What the 8th Circuit did here was seek to undermine existing precedent from below. The high court had considered the issue in a 1995 case, Morse v. Republican Party of Virginia, holding that private enforcement is allowed under Sections 5 and 10 of the VRA. That decision struck down a poll tax that the Republican Party had tried to require to participate in its primary. As Jackson explained, because Morse addresses this issue, the court could have reversed the 8th Circuit’s decision even without argument. Instead, the justices again sent the case back to the circuit court to reconsider in light of Callais.
To sum up, one lower court allows private enforcement of the VRA, and the Supreme Court throws out the opinion. A second court tries to ban private enforcement of the VRA, and the Supreme Court throws out that opinion too. There are at least two ways to try to reconcile these seemingly contradictory orders.

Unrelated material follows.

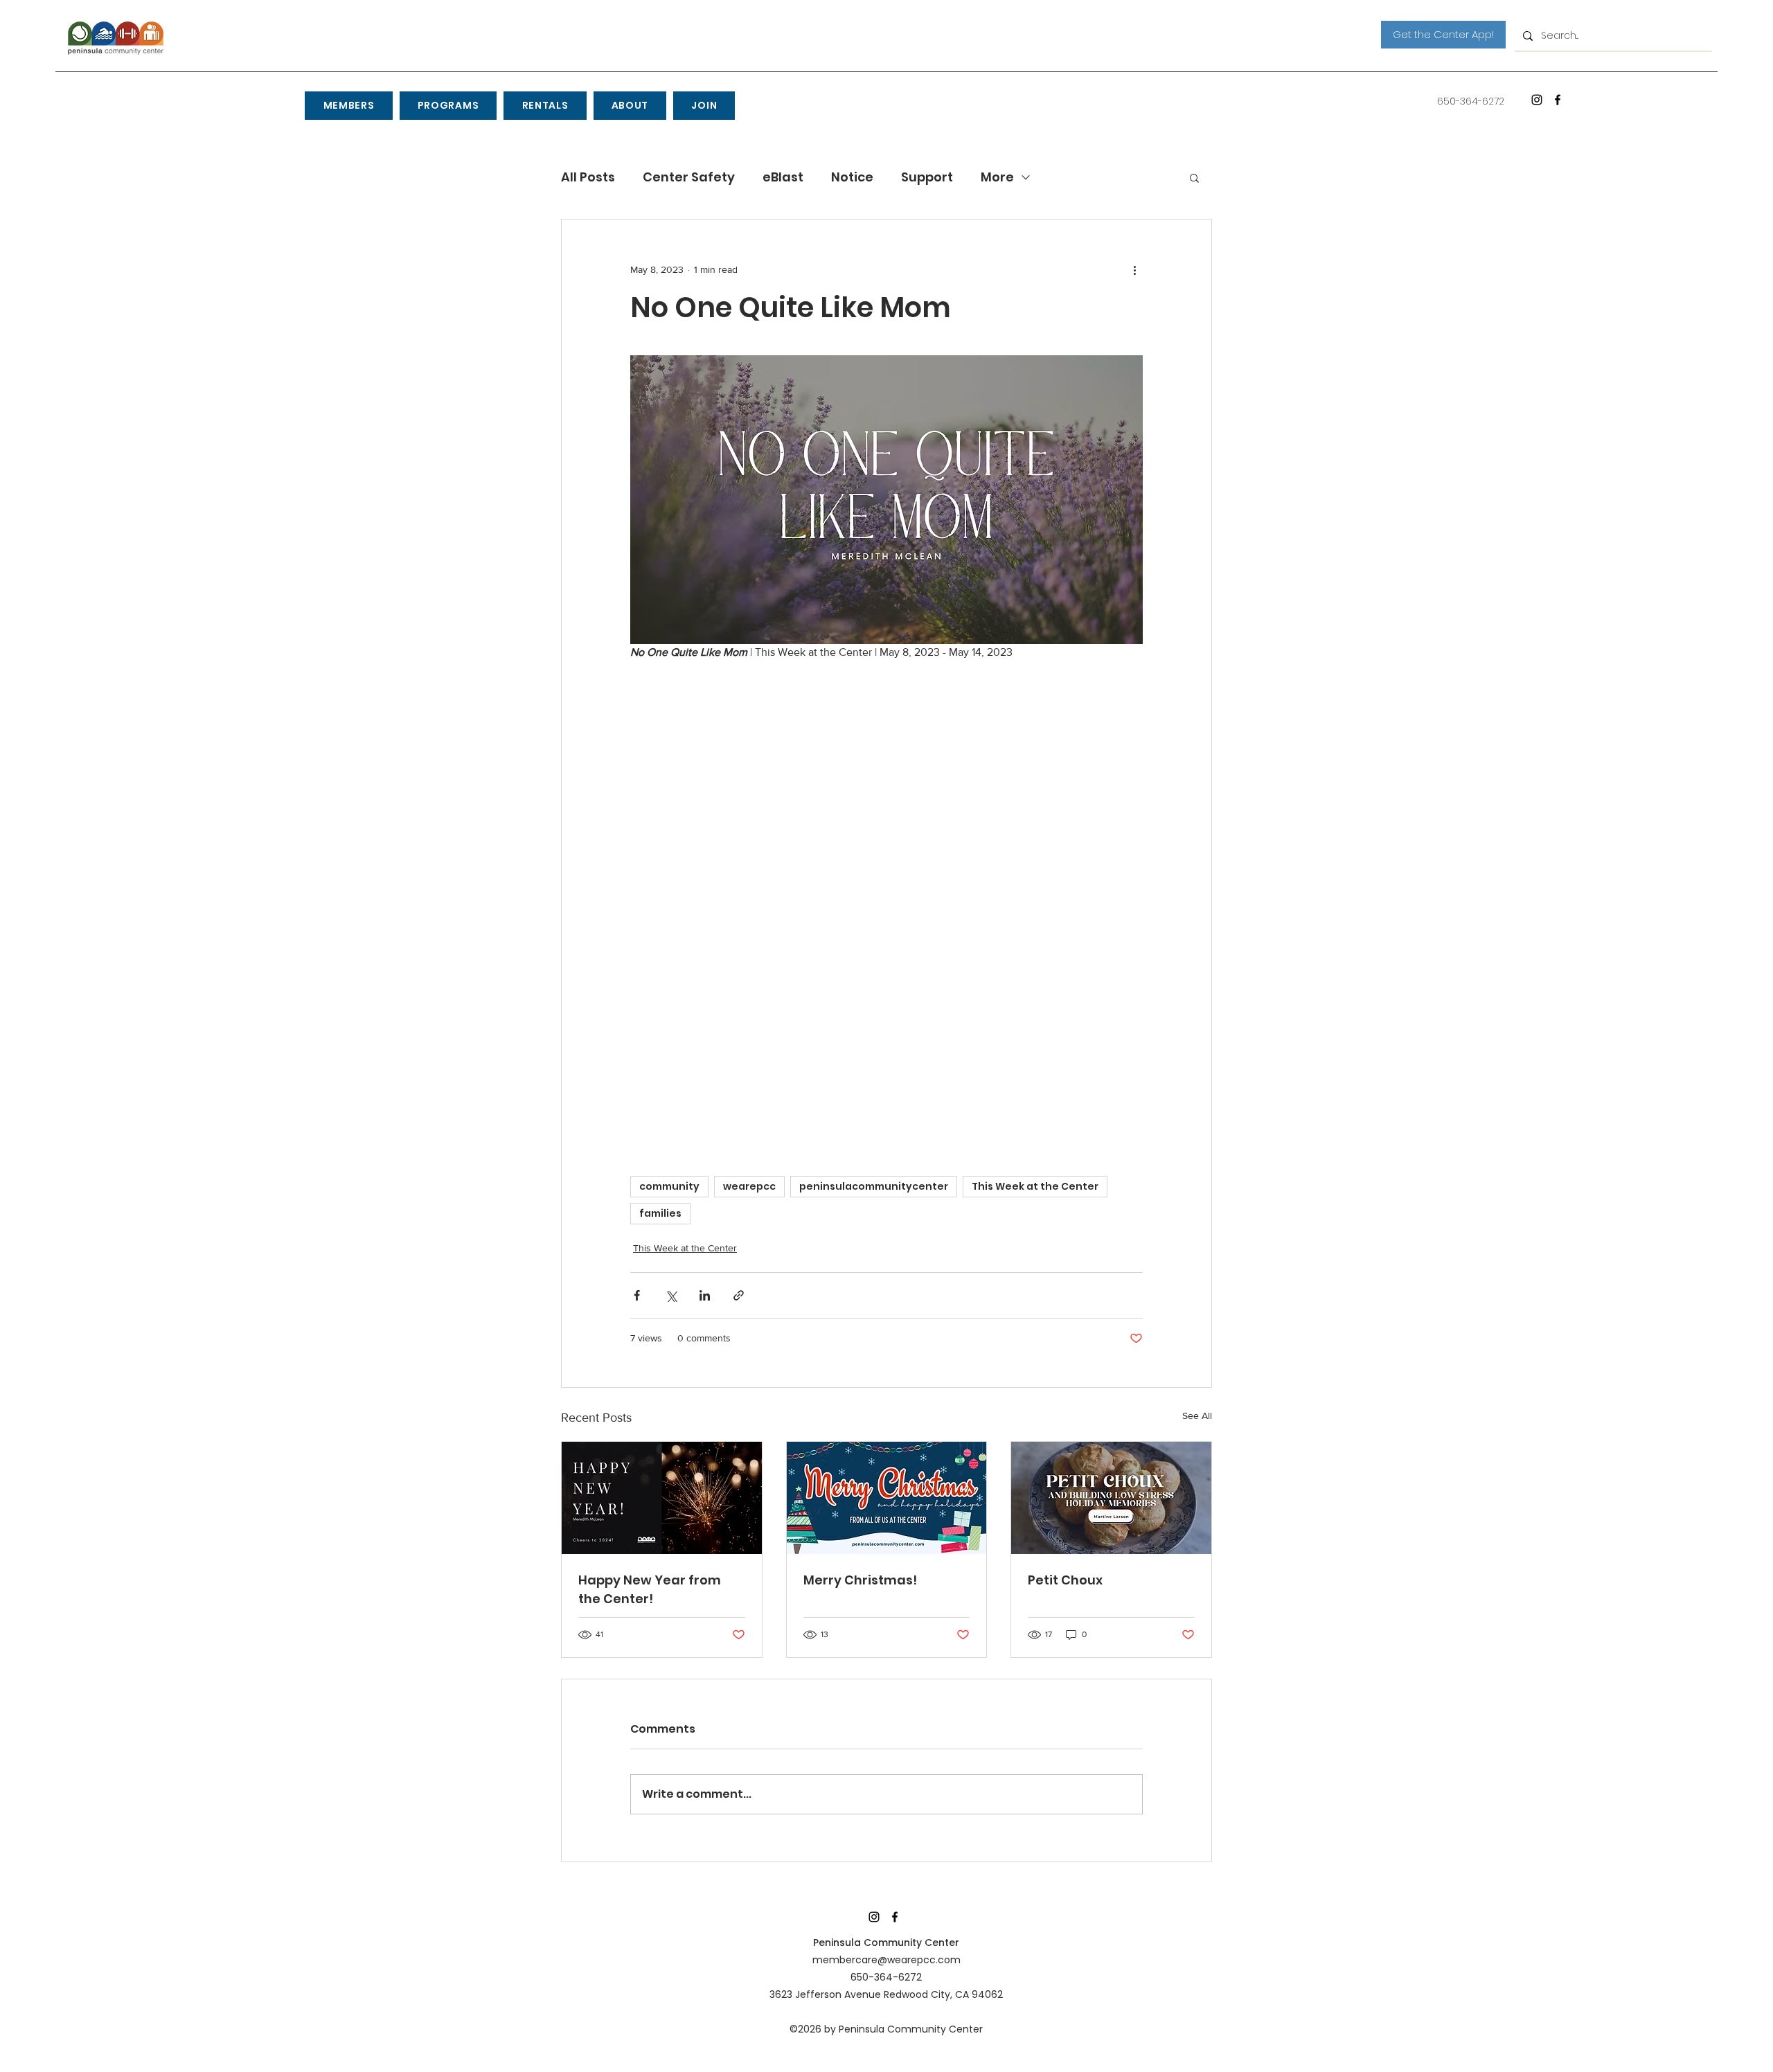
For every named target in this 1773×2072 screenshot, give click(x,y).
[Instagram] (1537, 100)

The pessimistic reading of these two decisions is that the court is reconsidering the VRA’s private enforceability after 30 years, moving away from Morse. For the Morse opinion Jackson cites, Justice Clarence Thomas was already on the court. He dissented and argued that no private party should ever be able to bring a private redistricting claim. It’s worth emphasizing how drastic of a ruling that would be, as it would effectively eliminate all gerrymandering challenges when a Republican president controls the DOJ.
The optimistic reading of Monday’s order is that the majority of the court agrees that the VRA provides private enforceability, and that it overturned the Mississippi opinion because of that court’s simultaneous consideration of the mapmaking issues Callais does discuss. After all, the plaintiffs in Callais were themselves private enforcers of the VRA, and the court didn’t breathe a word about their claims being foreclosed on that ground. But if this were the reasoning, then the court could have said so. That it didn’t suggests that a significant coalition on the court actually wants to strip voters of their rights to bring VRA suits.
It’s also possible that the conservative justices are simply trying to avoid further discussion of its disastrous decision. After the public fallout from Callais, the justices went on press tours to bolster the court’s legitimacy. Meanwhile, Alito angrily lashed out when Jackson critiqued these shadow-docket decisions, like the one earlier this month in which the court exempted its typical procedural rule to make sure Callais went into effect immediately.
But regardless of the private enforceability issue, the court clearly wants everyone to shut up and pretend that Callais is business as usual. We should all take Jackson’s cue and recognize that this couldn’t be further from the truth.